Employment also dropped by around 1,000, from 65,230 in February to 64,279 in March, though still higher than March 2018’s 63,497 employees.

The unemployment rate and number of unemployed has been mostly dropping since hitting 8.1% and 5,141, respectively, in February 2010, in the wake of the 2008 financial crisis.

In the metro area, total nonfarm jobs increased slightly from 69,300 to 69,400, matching October 2018’s level. The increase also marks a 1.2% increase over a 12-month period in the sector.

Trade, transportation and utility jobs also matched October 2018 levels to stand at 13,600. However, this marks a somewhat larger increase for the sector — 3.8% over a 12-month period.
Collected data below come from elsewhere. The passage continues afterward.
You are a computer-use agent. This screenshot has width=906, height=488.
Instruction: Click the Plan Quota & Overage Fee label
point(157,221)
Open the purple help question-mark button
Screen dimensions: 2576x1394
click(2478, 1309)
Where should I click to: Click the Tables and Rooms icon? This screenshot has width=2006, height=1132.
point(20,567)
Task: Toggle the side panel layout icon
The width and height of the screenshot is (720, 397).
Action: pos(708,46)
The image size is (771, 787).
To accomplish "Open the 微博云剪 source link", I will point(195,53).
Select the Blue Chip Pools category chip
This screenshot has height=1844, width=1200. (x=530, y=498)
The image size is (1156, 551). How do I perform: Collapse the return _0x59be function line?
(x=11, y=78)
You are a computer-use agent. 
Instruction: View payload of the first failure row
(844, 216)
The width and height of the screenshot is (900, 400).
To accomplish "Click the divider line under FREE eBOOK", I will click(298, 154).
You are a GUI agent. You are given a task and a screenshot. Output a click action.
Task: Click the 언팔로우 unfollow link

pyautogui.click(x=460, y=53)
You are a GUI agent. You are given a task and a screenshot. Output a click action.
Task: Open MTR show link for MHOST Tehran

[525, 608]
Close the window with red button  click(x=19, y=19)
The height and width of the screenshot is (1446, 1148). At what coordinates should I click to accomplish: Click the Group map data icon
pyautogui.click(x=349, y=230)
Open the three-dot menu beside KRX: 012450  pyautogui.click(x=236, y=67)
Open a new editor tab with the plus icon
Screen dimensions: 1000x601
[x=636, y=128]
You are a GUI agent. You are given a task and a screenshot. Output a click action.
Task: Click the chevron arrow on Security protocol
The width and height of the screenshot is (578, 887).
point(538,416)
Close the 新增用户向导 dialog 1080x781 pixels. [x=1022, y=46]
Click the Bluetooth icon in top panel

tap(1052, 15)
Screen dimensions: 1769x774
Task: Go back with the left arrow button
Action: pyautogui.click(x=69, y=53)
Rockingham County’s unemployment decreased from 2.9% in March 2018 to 2.7% in March 2019. February’s rate was 2.8%.

Augusta County’s March unemployment matched Rockingham’s unemployment for the second month in a row, dropping to 2.7% from 2.8% in February. The two counties’ unemployment rate also matched in March 2018, at 2.9%.

Shenandoah County also saw a decrease in March’s unemployment rate, to 2.9%. This marks an improvement over February’s 3%, which also was the county’s unemployment rate in March 2018.

Page County was not so lucky, with unemployment increasing over the past 12 months from 4.9% in March 2018 to 5.1% in March 2019. However, this is still a marked decrease in unemployment for the county, which was facing a 5.7% unemployment rate in February.

Statewide, the March unemployment rate was a seasonally adjusted 2.9%, with no change from February’s level. Local unemployment rates are not adjusted to account for seasonal factors.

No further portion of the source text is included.